Crustacean
Extreme
Crabs!
USA 2021
Directed by Pierce Berolzheimer
Young Gunner Films
Warning: Spoilers scuttling up the shore...
Right then... Crabs! This is not, as you might be expecting, a movie adaptation of one of Guy N. Smith’s many novels focusing on the misadventures of giant crustaceans. Instead, this movie depicts the menace as being the humble horse shoe crab, which is incidentally a very important crab used for various medical purposes due to the properties of its blue, coppery blood. A lot of that blood will be spilled throughout the movie, contrasting nicely with the huge amounts of the usual red variety as various people’s faces (and other things) are devoured by the little beach dwellers.
┄┄┄┄┄┄┄┄┄┄
[APPLY WHAT YOU READ]:
1) Copy the stretch of the Crabs! review from "Right then... Crabs!" through "little beach dwellers.".
2) Sum up the Crabs! review in two sentences.
3) Write what comes next in the Crabs! review, picking up right after its last sentence.
┄┄┄┄┄┄┄┄┄┄
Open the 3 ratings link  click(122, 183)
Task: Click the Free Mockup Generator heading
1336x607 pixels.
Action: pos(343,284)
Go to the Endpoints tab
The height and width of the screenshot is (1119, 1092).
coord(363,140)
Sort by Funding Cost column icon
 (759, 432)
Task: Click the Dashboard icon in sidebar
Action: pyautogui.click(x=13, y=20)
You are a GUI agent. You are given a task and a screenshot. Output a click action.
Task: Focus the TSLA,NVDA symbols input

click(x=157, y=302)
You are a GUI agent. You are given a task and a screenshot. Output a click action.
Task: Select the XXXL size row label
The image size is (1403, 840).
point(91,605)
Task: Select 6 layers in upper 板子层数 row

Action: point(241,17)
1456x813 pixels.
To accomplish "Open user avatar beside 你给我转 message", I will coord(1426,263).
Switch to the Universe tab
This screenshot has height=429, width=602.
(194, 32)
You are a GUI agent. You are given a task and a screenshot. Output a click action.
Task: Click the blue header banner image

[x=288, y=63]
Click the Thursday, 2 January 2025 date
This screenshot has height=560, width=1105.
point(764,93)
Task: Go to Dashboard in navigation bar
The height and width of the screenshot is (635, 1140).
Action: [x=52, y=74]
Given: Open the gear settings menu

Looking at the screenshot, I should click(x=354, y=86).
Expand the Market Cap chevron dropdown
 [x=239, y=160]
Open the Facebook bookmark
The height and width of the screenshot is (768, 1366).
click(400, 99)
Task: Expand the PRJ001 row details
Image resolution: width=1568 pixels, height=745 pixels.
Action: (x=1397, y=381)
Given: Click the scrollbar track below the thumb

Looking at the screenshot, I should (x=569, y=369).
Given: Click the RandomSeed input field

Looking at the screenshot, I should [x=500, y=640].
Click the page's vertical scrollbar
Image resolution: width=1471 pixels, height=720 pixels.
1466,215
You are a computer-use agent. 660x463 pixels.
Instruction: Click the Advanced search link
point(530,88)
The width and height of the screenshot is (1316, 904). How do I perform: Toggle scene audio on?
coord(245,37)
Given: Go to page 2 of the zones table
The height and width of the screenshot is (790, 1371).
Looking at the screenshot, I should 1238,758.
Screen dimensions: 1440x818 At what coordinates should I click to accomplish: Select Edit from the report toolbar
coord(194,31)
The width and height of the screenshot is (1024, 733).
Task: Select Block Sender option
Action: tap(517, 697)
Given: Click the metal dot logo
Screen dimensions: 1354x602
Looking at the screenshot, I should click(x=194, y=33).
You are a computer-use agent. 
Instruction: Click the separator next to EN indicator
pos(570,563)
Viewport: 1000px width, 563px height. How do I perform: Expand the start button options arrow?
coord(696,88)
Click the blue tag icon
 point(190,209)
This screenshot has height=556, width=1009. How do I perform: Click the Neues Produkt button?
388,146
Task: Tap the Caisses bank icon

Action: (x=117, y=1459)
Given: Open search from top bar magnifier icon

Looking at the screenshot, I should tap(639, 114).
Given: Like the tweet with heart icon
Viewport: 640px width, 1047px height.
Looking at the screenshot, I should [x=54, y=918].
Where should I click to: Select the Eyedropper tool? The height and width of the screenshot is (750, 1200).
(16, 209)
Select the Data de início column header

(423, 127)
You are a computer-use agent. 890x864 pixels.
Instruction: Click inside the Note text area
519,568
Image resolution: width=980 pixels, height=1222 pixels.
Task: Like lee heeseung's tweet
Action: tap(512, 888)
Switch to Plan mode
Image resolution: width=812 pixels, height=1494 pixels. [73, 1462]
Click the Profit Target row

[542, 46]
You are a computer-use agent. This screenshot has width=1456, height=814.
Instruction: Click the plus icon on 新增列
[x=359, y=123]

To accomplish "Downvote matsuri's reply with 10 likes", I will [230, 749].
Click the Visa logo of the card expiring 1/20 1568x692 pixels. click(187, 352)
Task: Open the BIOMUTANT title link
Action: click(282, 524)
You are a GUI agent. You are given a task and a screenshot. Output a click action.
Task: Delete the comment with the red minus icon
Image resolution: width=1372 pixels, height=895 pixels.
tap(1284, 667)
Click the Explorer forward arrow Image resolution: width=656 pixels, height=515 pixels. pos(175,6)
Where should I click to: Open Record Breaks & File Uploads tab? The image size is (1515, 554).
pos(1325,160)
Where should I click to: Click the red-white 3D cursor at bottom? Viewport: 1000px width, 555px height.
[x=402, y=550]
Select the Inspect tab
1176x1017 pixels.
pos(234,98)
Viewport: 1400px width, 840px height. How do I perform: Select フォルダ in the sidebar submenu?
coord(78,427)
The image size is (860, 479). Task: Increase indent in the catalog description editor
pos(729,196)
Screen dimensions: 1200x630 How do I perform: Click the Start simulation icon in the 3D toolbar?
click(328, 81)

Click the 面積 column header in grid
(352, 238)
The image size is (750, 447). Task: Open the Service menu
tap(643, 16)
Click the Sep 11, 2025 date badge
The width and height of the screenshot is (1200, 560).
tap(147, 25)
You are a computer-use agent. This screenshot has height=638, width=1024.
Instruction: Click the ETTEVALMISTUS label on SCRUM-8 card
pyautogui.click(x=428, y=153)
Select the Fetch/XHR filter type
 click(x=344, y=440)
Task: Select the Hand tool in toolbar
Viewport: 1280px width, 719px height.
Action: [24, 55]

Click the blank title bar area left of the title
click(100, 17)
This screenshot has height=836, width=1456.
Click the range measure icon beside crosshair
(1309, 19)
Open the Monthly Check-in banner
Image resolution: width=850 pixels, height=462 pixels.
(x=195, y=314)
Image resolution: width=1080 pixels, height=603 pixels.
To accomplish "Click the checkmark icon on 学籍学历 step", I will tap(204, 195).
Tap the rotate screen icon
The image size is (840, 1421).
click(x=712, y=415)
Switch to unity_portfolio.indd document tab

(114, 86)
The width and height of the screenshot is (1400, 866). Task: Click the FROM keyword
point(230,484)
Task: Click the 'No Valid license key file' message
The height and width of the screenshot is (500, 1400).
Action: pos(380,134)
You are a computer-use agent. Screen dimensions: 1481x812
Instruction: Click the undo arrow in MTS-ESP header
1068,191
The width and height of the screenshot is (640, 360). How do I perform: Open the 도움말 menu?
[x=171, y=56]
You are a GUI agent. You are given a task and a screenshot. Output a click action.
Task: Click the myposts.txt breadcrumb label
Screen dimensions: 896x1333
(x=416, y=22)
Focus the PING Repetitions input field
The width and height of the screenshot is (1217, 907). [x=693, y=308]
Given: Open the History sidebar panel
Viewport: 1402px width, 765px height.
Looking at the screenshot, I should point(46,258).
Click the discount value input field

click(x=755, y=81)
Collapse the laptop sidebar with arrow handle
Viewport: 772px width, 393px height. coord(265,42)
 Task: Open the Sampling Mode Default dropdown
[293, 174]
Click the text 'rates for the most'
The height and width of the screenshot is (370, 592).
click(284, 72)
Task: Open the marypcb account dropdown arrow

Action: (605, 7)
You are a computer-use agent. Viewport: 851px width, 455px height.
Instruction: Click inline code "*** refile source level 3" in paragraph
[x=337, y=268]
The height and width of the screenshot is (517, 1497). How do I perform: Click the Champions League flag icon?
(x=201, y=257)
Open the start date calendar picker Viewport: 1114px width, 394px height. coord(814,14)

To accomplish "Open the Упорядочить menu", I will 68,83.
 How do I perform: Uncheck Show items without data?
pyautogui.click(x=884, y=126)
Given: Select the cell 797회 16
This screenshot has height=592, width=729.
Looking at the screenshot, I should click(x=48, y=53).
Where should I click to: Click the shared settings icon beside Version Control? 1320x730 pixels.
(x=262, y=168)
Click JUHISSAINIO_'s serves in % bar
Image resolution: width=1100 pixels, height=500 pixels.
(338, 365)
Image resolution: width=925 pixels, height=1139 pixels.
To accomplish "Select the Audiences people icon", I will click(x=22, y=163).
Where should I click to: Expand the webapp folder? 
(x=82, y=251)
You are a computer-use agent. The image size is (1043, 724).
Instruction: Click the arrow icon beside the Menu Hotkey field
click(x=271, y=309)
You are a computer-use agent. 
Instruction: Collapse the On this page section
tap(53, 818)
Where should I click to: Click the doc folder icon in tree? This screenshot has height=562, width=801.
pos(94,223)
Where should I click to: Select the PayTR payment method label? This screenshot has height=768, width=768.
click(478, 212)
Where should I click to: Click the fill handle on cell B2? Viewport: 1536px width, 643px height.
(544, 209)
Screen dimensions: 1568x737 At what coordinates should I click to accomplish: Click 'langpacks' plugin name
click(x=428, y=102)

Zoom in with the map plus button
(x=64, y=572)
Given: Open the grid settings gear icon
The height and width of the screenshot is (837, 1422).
┄┄┄┄┄┄┄┄┄┄
[RESPONSES TO THE TASKS]:
1)
Right then... Crabs! This is not, as you might be expecting, a movie adaptation of one of Guy N. Smith’s many novels focusing on the misadventures of giant crustaceans. Instead, this movie depicts the menace as being the humble horse shoe crab, which is incidentally a very important crab used for various medical purposes due to the properties of its blue, coppery blood. A lot of that blood will be spilled throughout the movie, contrasting nicely with the huge amounts of the usual red variety as various people’s faces (and other things) are devoured by the little beach dwellers.

2) The 2021 US movie Crabs!, directed by Pierce Berolzheimer, is not an adaptation of a Guy N. Smith novel about giant crustaceans but makes its menace the humble horseshoe crab, which is used for medical purposes because of its blue, coppery blood. Much of that blood is spilled in the movie, set against plenty of red blood as the crabs devour people's faces and other things.

3)
Set in the small, coastal town of Mendocino, the film focuses on the wheelchair bound, boy genius Philip (Dylan Riley Snyder), his equally smart girlfriend Maddy (Allie Jennings), Phil’s policeman brother Hunter (Bryce Durfee), Maddy’s school teacher mother Annalise (Jessica Morris) and their odd, foreign stereotype of a friend Radu (played by Chase Padgett in a movie stealing turn as he gives one of the most politically incorrect but absolutely hilarious performances you just don’t see actors getting away with today... heck, he even sings the ludicrous “It’s Crabs” song on the end titles).
After a bizarre scene with huge chimney stacks blowing up, showing just how cheap and nasty the CGI effects of the movie are, we switch back to the practical effects work which comprises most of the movie, as a young couple who are having noisy sex on the beach are attacked by a horseshoe crab... losing most of their faces in the process. Even this moment is comically timed as, when the girl grabs a rock to bash the crab mauling away at her boyfriend’s face, the crab jumps off just as she brings the rock down, pulping her lovers head even more. It’s all about timing folks and I can only imagine how this moment must have brought the house down with laughter when it screened at FrightFest a couple of years ago.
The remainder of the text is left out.